It all started when I showed my three-year-old daughter pictures on Facebook of other kids enjoying snow days. She turned to me in a serious tone and said, “Mama, is that Facebook?” I was surprised by the question; I didn’t know she knew what Facebook was. “Yes,” I responded, not sure where she would go next. She contemplated this for a moment and then asked, “Am I on Facebook?” “Yes,” I said, not thinking much of it and showed her some pictures of her playing in snow, cuddling with our puppy, with Elsa—the usual things people post. She looked at me again then and said, “I don’t want to be on Facebook.”
I am really not sure where this conversation came from. I’m not sure if this was something they discussed at school or that she deduced on her own. But it ignited a lot of emotions and questions for me. I started to feel guilty—for how long was I doing things without her consent? And were there other things I was doing she hadn’t consented to?
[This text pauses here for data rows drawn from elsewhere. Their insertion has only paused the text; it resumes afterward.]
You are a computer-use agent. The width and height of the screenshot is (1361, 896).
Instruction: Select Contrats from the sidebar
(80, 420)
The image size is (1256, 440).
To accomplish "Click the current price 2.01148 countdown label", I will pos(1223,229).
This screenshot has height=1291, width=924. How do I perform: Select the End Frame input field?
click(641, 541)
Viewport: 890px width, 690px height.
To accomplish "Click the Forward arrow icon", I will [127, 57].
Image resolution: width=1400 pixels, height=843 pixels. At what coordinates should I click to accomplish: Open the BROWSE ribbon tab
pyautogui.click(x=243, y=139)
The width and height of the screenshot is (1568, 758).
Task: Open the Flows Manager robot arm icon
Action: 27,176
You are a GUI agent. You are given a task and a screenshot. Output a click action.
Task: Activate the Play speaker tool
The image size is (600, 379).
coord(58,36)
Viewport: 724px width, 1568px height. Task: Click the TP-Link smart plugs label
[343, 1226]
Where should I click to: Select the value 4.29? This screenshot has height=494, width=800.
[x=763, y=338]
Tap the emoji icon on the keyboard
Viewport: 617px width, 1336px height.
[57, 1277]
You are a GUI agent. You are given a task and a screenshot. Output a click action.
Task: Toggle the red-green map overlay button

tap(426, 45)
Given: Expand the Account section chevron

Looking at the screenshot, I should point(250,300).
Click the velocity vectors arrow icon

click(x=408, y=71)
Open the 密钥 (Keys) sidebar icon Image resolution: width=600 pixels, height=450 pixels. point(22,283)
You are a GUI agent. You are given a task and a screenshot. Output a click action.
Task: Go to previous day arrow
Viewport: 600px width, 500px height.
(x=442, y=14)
I am an evolving Montessorian (I say evolving because I am new to the Montessori world but it deeply aligns with my core values) and respect is big for me, so this brought up a lot of emotions and guilt. Was I not practicing what I preach with regard to respecting my daughter as her own person?
It also brought up the question of intentions. Why was I posting her pictures on social media? Was it to share with friends and family innocently? Or was the intention more “sinister”—was I exploiting her for more likes? Compromising my child for internet popularity? Or was I reading into this whole thing too much? I am a self proclaimed over-analyzer and as my dad often says to me, “Sometimes a cigar is just a cigar.”
Nevertheless, this whole scenario really made me think. In that moment I promised my daughter I wouldn’t post her picture anymore—but that has brought up more questions and emotions too. Sometimes there are things I really want to share and sometimes they are stories about her. So are sharing her stories okay? As a writer that is always something I grapple with. Sometimes our stories are not entirely their own. My story is also my husband’s story or my parent’s story or my sibling’s story—and now my daughter’s story. So at what point does their story end and mine begin? At what point is it OK to share things that are important for me while maintaining the privacy and integrity of those in my life?
I also felt guilt about not having a better system with my pictures. This was something I explored before but never took action on. Part of the reason I post pictures is to give them a place to live besides my phone. With a newfound commitment to minimalism and a huge proclivity toward laziness, I have not printed out pictures in years and really have no desire to. But what will happen to these pictures if they don’t go anywhere?
I posted a farewell post from my daughter on Facebook (dramatic, a bit, but I wanted to close the door on the whole thing and let friends and family know it was no longer OK to post pictures of her, per her request) and the feedback was really interesting. People ran the gamut of emotions in response. Some said good for her while others said this is just a phase.
There are times now when I want to post something to social media and for a second I get sad because I remember I can’t. But overall, I know I am being conscious and respectful of my daughter’s needs. And when I put things in perspective, it’s really not that sad.
I have absolutely no judgment for people who post pictures of their children on social media—but I wanted to raise the question because it never crossed my mind until my three-year-old brought it up.